I have to admit, I am a bit jealous of Willem, because he’s able to just travel anywhere he wants, whenever he wants. I wish I could do that sometimes, just pack a bag with just some clothes, money, a toothbrush, my phone, maybe a notebook and a camera, and just randomly pick a place to go to. Because that is what Willem was doing – or was planning on doing – at the beginning of the book. Though he is a traveler, he spends at least half of the story in the Netherlands, mostly in Amsterdam or Utrecht, but that didn’t bother me a lot, because I just loved reading about my country from the perspective of someone who wasn’t from here (I mean the author, of course). I have to say it again, Gayle Forman did a great job.
The writing in JOY was very good, but I hadn’t expected anything else. I loved JOD and If I Stay (still need to read Where She Went though, oops). It was so well written, that it took me less than twelve hours to finish the book, something I haven’t had in a while, I think.

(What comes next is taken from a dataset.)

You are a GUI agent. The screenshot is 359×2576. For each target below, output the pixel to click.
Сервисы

I have to say, there weren’t really things I disliked about this book, apart from the fact that sometimes Allyson and Willem were so close to seeing each other again, and then they didn’t. It actually made me a bit sad, haha. Also, the ending was quite disappointing, in my opinion (and I think almost everyone who’s read the book agrees with me). Because (spoiler? I think), it ends just the same as Just One Day, with them finding each other again in Amsterdam and that’s it. End of story. But, in answer to that, Gayle Forman has written ‘Just One Night‘ a 40 page novella about what happens after this book, and I am reading it right now!

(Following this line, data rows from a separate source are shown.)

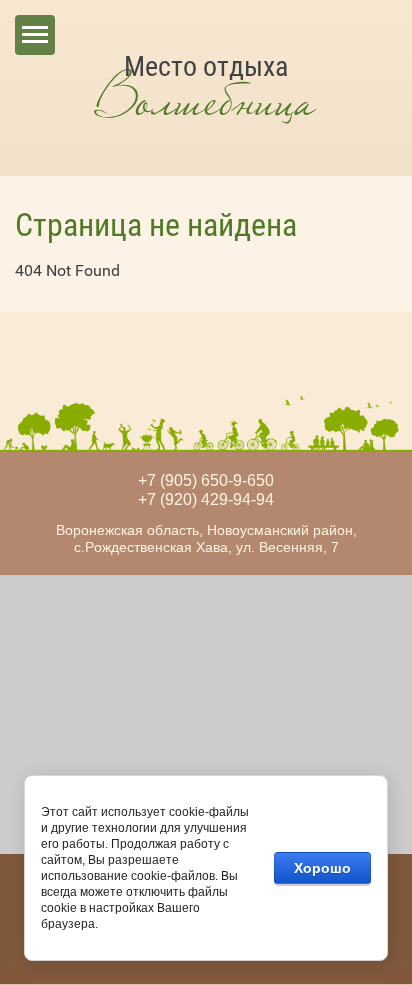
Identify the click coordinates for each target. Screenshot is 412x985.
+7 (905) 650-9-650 (206, 480)
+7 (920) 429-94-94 (206, 499)
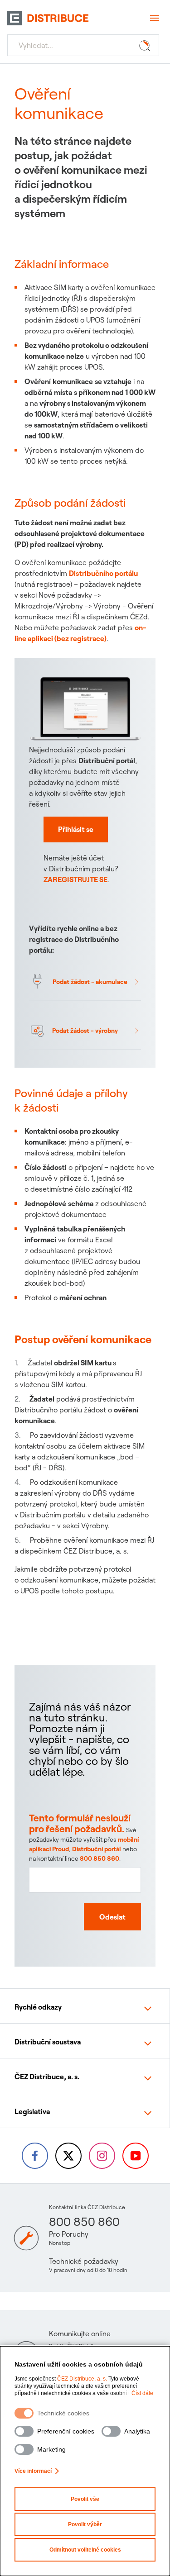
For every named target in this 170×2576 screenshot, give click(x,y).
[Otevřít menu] (153, 18)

I loved Just One Year, absolutely loved it. Together with the first book, I think this series made me want to read more (well written) romance books. Yes, you heard it right, I am starting to like romance more, all thanks to Willem and Allyson (even though their relationship was kind of insta-love, which is still something I despise). If you want to read a nice story about love, one that is not a trilogy, you should definitely read Just One Day and Just One Year!